* DESCRIPTION OF THE TASK *
Looking at the listing below, retype exactly the lines starting at the one containing "Expand the DefaultAccount row" and ending at the one containing "Open the arrow", both included, and nothing else.

* DATA SHOWN *
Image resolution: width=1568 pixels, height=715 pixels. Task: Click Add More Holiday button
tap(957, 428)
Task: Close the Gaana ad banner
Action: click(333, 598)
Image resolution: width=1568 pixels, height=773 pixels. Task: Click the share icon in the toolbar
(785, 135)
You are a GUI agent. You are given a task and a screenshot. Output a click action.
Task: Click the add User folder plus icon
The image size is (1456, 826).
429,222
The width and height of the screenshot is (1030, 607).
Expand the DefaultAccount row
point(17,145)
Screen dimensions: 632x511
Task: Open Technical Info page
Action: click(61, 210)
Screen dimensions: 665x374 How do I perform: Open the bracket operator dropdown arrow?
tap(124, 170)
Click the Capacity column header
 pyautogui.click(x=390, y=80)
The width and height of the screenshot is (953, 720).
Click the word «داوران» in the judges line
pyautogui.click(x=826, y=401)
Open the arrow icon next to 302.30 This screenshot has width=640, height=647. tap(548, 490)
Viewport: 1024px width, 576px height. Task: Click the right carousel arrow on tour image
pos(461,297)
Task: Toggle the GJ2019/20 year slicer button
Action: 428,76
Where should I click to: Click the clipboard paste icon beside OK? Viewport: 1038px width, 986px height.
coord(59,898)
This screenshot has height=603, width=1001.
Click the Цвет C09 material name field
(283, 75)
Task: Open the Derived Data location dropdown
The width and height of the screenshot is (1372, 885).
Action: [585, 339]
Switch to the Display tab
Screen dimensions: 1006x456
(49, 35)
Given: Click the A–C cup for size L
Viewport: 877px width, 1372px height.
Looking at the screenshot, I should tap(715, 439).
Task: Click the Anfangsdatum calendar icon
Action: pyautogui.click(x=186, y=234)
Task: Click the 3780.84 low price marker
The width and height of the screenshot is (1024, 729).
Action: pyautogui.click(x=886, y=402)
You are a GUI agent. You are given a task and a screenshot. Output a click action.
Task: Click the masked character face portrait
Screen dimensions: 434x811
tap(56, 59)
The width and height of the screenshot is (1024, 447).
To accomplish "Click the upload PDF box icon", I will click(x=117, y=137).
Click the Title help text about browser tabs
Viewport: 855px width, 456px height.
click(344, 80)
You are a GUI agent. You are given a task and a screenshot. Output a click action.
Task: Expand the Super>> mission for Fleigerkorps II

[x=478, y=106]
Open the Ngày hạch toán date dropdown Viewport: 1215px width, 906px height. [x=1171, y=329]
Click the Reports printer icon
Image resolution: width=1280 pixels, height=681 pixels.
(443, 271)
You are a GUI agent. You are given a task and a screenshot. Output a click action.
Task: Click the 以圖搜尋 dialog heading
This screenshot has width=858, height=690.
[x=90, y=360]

* RESULT OF THIS TASK *
Expand the DefaultAccount row
point(17,145)
Screen dimensions: 632x511
Task: Open Technical Info page
Action: click(61, 210)
Screen dimensions: 665x374 How do I perform: Open the bracket operator dropdown arrow?
tap(124, 170)
Click the Capacity column header
 pyautogui.click(x=390, y=80)
The width and height of the screenshot is (953, 720).
Click the word «داوران» in the judges line
pyautogui.click(x=826, y=401)
Open the arrow icon next to 302.30 This screenshot has width=640, height=647. tap(548, 490)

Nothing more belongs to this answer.